*Task brief:* Rewrite the rows below as a numbered list, omitting any blank lines.

*Material provided:*
..........
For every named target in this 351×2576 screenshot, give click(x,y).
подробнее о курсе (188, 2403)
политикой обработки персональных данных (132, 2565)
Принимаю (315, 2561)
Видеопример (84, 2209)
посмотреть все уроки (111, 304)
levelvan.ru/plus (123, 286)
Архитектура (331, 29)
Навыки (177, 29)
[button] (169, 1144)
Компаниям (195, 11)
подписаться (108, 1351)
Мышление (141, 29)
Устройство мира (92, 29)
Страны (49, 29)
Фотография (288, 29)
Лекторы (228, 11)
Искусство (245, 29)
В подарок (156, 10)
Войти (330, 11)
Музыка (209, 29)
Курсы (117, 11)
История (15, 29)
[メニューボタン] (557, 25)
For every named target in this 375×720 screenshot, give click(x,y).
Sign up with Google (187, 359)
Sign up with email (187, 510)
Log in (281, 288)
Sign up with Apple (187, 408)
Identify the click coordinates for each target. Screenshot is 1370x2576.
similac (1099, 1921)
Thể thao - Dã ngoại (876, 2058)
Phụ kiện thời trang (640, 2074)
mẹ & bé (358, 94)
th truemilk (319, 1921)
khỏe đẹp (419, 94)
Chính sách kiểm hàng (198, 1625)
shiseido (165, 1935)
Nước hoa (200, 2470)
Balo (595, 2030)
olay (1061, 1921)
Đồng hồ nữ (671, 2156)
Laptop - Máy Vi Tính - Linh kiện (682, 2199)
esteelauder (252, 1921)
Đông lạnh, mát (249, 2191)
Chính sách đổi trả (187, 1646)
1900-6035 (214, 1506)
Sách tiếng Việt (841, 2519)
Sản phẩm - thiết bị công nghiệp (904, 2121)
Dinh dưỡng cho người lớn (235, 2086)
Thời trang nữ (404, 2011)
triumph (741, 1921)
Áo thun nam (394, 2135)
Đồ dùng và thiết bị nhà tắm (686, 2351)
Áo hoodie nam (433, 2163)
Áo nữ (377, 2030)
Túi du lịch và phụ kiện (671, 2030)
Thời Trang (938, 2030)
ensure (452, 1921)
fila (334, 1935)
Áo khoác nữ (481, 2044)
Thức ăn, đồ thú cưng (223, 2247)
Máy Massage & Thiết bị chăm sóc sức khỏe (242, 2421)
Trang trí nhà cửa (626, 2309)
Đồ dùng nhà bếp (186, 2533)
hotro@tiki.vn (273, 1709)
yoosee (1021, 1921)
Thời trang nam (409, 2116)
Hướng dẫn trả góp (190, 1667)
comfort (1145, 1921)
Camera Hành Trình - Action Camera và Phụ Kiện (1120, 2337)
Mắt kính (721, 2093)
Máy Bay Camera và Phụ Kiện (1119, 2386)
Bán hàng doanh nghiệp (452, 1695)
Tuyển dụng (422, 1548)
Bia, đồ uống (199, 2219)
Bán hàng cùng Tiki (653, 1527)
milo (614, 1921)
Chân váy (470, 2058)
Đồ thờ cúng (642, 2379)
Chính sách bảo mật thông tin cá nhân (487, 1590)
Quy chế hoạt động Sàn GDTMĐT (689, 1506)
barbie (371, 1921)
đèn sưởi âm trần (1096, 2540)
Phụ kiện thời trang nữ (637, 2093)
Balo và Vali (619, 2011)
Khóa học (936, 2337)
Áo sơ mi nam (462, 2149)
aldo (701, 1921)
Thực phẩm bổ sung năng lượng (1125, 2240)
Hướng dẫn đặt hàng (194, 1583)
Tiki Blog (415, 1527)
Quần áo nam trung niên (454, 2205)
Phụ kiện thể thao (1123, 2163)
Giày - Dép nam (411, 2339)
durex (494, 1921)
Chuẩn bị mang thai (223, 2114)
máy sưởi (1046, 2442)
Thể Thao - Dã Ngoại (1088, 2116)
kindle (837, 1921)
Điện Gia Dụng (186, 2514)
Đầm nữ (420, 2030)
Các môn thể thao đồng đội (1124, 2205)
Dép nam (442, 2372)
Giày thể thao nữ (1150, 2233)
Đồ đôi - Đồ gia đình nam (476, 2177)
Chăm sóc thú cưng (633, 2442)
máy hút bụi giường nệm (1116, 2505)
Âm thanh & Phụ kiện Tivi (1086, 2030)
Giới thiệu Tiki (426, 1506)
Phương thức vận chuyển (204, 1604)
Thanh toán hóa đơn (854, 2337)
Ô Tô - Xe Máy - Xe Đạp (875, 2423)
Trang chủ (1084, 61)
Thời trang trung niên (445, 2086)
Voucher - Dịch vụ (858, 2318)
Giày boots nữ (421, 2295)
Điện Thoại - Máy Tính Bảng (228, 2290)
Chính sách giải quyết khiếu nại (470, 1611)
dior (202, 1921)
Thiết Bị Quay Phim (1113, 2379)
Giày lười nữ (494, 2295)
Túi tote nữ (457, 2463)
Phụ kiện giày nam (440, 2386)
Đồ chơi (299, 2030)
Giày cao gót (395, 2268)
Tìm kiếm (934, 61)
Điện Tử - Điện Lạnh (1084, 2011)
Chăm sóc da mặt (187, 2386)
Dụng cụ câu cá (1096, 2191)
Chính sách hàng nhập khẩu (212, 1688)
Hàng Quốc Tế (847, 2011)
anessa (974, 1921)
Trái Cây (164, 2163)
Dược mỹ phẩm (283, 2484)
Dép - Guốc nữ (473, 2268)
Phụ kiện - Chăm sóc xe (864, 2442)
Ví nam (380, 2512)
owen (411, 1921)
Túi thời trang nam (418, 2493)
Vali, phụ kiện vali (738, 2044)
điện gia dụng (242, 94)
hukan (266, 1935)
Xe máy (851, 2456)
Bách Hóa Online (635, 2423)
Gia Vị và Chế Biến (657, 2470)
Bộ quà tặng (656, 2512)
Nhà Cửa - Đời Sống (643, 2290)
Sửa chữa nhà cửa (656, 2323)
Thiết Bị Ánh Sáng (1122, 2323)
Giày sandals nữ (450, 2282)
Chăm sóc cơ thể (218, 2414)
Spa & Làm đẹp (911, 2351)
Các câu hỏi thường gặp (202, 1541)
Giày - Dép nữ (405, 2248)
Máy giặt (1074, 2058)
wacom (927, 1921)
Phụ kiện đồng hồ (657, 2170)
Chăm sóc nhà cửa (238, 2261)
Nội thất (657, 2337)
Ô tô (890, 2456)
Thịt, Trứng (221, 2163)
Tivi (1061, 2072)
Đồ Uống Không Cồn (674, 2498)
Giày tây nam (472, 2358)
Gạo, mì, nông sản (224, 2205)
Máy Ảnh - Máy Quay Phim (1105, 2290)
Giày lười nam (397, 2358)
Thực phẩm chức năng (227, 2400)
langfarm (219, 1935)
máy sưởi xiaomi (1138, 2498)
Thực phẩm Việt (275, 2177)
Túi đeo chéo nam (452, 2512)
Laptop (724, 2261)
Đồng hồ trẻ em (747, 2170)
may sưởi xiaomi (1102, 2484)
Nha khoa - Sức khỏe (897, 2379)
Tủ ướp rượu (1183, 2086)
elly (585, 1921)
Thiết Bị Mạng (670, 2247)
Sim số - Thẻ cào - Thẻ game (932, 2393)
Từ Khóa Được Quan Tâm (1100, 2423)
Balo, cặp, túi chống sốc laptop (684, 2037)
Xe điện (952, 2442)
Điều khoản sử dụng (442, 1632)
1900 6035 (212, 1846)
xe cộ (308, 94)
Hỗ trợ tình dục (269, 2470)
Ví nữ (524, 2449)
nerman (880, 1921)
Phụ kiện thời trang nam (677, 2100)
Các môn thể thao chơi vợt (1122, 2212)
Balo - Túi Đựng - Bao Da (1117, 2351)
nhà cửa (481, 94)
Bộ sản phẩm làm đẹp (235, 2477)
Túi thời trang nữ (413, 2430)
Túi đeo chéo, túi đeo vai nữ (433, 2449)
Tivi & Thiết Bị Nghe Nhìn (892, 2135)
..........
*Task response:*
1. For every named target in this 351×2576 screenshot, give click(x,y).
2. подробнее о курсе (188, 2403)
3. политикой обработки персональных данных (132, 2565)
4. Принимаю (315, 2561)
5. Видеопример (84, 2209)
6. посмотреть все уроки (111, 304)
7. levelvan.ru/plus (123, 286)
8. Архитектура (331, 29)
9. Навыки (177, 29)
10. [button] (169, 1144)
11. Компаниям (195, 11)
12. подписаться (108, 1351)
13. Мышление (141, 29)
14. Устройство мира (92, 29)
15. Страны (49, 29)
16. Фотография (288, 29)
17. Лекторы (228, 11)
18. Искусство (245, 29)
19. В подарок (156, 10)
20. Войти (330, 11)
21. Музыка (209, 29)
22. Курсы (117, 11)
23. История (15, 29)
24. [メニューボタン] (557, 25)
25. For every named target in this 375×720 screenshot, give click(x,y).
26. Sign up with Google (187, 359)
27. Sign up with email (187, 510)
28. Log in (281, 288)
29. Sign up with Apple (187, 408)
30. Identify the click coordinates for each target. Screenshot is 1370x2576.
31. similac (1099, 1921)
32. Thể thao - Dã ngoại (876, 2058)
33. Phụ kiện thời trang (640, 2074)
34. mẹ & bé (358, 94)
35. th truemilk (319, 1921)
36. khỏe đẹp (419, 94)
37. Chính sách kiểm hàng (198, 1625)
38. shiseido (165, 1935)
39. Nước hoa (200, 2470)
40. Balo (595, 2030)
41. olay (1061, 1921)
42. Đồng hồ nữ (671, 2156)
43. Laptop - Máy Vi Tính - Linh kiện (682, 2199)
44. esteelauder (252, 1921)
45. Đông lạnh, mát (249, 2191)
46. Chính sách đổi trả (187, 1646)
47. 1900-6035 (214, 1506)
48. Sách tiếng Việt (841, 2519)
49. Sản phẩm - thiết bị công nghiệp (904, 2121)
50. Dinh dưỡng cho người lớn (235, 2086)
51. Thời trang nữ (404, 2011)
52. triumph (741, 1921)
53. Áo thun nam (394, 2135)
54. Đồ dùng và thiết bị nhà tắm (686, 2351)
55. Áo hoodie nam (433, 2163)
56. Áo nữ (377, 2030)
57. Túi du lịch và phụ kiện (671, 2030)
58. Thời Trang (938, 2030)
59. ensure (452, 1921)
60. fila (334, 1935)
61. Áo khoác nữ (481, 2044)
62. Thức ăn, đồ thú cưng (223, 2247)
63. Máy Massage & Thiết bị chăm sóc sức khỏe (242, 2421)
64. Trang trí nhà cửa (626, 2309)
65. Đồ dùng nhà bếp (186, 2533)
66. hotro@tiki.vn (273, 1709)
67. yoosee (1021, 1921)
68. Thời trang nam (409, 2116)
69. Hướng dẫn trả góp (190, 1667)
70. comfort (1145, 1921)
71. Camera Hành Trình - Action Camera và Phụ Kiện (1120, 2337)
72. Mắt kính (721, 2093)
73. Máy Bay Camera và Phụ Kiện (1119, 2386)
74. Bán hàng doanh nghiệp (452, 1695)
75. Tuyển dụng (422, 1548)
76. Bia, đồ uống (199, 2219)
77. Bán hàng cùng Tiki (653, 1527)
78. milo (614, 1921)
79. Chân váy (470, 2058)
80. Đồ thờ cúng (642, 2379)
81. Chính sách bảo mật thông tin cá nhân (487, 1590)
82. Quy chế hoạt động Sàn GDTMĐT (689, 1506)
83. barbie (371, 1921)
84. đèn sưởi âm trần (1096, 2540)
85. Phụ kiện thời trang nữ (637, 2093)
86. Balo và Vali (619, 2011)
87. Khóa học (936, 2337)
88. Áo sơ mi nam (462, 2149)
89. aldo (701, 1921)
90. Thực phẩm bổ sung năng lượng (1125, 2240)
91. Hướng dẫn đặt hàng (194, 1583)
92. Tiki Blog (415, 1527)
93. Quần áo nam trung niên (454, 2205)
94. Phụ kiện thể thao (1123, 2163)
95. Giày - Dép nam (411, 2339)
96. durex (494, 1921)
97. Chuẩn bị mang thai (223, 2114)
98. máy sưởi (1046, 2442)
99. Thể Thao - Dã Ngoại (1088, 2116)
100. kindle (837, 1921)
101. Điện Gia Dụng (186, 2514)
102. Đầm nữ (420, 2030)
103. Các môn thể thao đồng đội (1124, 2205)
104. Dép nam (442, 2372)
105. Giày thể thao nữ (1150, 2233)
106. Đồ đôi - Đồ gia đình nam (476, 2177)
107. Chăm sóc thú cưng (633, 2442)
108. máy hút bụi giường nệm (1116, 2505)
109. Âm thanh & Phụ kiện Tivi (1086, 2030)
110. Giới thiệu Tiki (426, 1506)
111. Phương thức vận chuyển (204, 1604)
112. Thanh toán hóa đơn (854, 2337)
113. Ô Tô - Xe Máy - Xe Đạp (875, 2423)
114. Trang chủ (1084, 61)
115. Thời trang trung niên (445, 2086)
116. Voucher - Dịch vụ (858, 2318)
117. Giày boots nữ (421, 2295)
118. Điện Thoại - Máy Tính Bảng (228, 2290)
119. Chính sách giải quyết khiếu nại (470, 1611)
120. dior (202, 1921)
121. Thiết Bị Quay Phim (1113, 2379)
122. Giày lười nữ (494, 2295)
123. Túi tote nữ (457, 2463)
124. Phụ kiện giày nam (440, 2386)
125. Đồ chơi (299, 2030)
126. Giày cao gót (395, 2268)
127. Tìm kiếm (934, 61)
128. Điện Tử - Điện Lạnh (1084, 2011)
129. Chăm sóc da mặt (187, 2386)
130. Dụng cụ câu cá (1096, 2191)
131. Chính sách hàng nhập khẩu (212, 1688)
132. Hàng Quốc Tế (847, 2011)
133. anessa (974, 1921)
134. Trái Cây (164, 2163)
135. Dược mỹ phẩm (283, 2484)
136. Dép - Guốc nữ (473, 2268)
137. Phụ kiện - Chăm sóc xe (864, 2442)
138. Ví nam (380, 2512)
139. owen (411, 1921)
140. Túi thời trang nam (418, 2493)
141. Vali, phụ kiện vali (738, 2044)
142. điện gia dụng (242, 94)
143. hukan (266, 1935)
144. Xe máy (851, 2456)
145. Bách Hóa Online (635, 2423)
146. Gia Vị và Chế Biến (657, 2470)
147. Bộ quà tặng (656, 2512)
148. Nhà Cửa - Đời Sống (643, 2290)
149. Sửa chữa nhà cửa (656, 2323)
150. Thiết Bị Ánh Sáng (1122, 2323)
151. Giày sandals nữ (450, 2282)
152. Chăm sóc cơ thể (218, 2414)
153. Spa & Làm đẹp (911, 2351)
154. Các câu hỏi thường gặp (202, 1541)
155. Giày - Dép nữ (405, 2248)
156. Máy giặt (1074, 2058)
157. wacom (927, 1921)
158. Phụ kiện đồng hồ (657, 2170)
159. Chăm sóc nhà cửa (238, 2261)
160. Nội thất (657, 2337)
161. Ô tô (890, 2456)
162. Thịt, Trứng (221, 2163)
163. Tivi (1061, 2072)
164. Đồ Uống Không Cồn (674, 2498)
165. Giày tây nam (472, 2358)
166. Gạo, mì, nông sản (224, 2205)
167. Máy Ảnh - Máy Quay Phim (1105, 2290)
168. Giày lười nam (397, 2358)
169. Thực phẩm chức năng (227, 2400)
170. langfarm (219, 1935)
171. máy sưởi xiaomi (1138, 2498)
172. Thực phẩm Việt (275, 2177)
173. Túi đeo chéo nam (452, 2512)
174. Laptop (724, 2261)
175. Đồng hồ trẻ em (747, 2170)
176. may sưởi xiaomi (1102, 2484)
177. Nha khoa - Sức khỏe (897, 2379)
178. Tủ ướp rượu (1183, 2086)
179. elly (585, 1921)
180. Thiết Bị Mạng (670, 2247)
181. Sim số - Thẻ cào - Thẻ game (932, 2393)
182. Từ Khóa Được Quan Tâm (1100, 2423)
183. Balo, cặp, túi chống sốc laptop (684, 2037)
184. Xe điện (952, 2442)
185. Điều khoản sử dụng (442, 1632)
186. 1900 6035 (212, 1846)
187. xe cộ (308, 94)
188. Hỗ trợ tình dục (269, 2470)
189. Ví nữ (524, 2449)
190. nerman (880, 1921)
191. Phụ kiện thời trang nam (677, 2100)
192. Các môn thể thao chơi vợt (1122, 2212)
193. Balo - Túi Đựng - Bao Da (1117, 2351)
194. nhà cửa (481, 94)
195. Bộ sản phẩm làm đẹp (235, 2477)
196. Túi thời trang nữ (413, 2430)
197. Túi đeo chéo, túi đeo vai nữ (433, 2449)
198. Tivi & Thiết Bị Nghe Nhìn (892, 2135)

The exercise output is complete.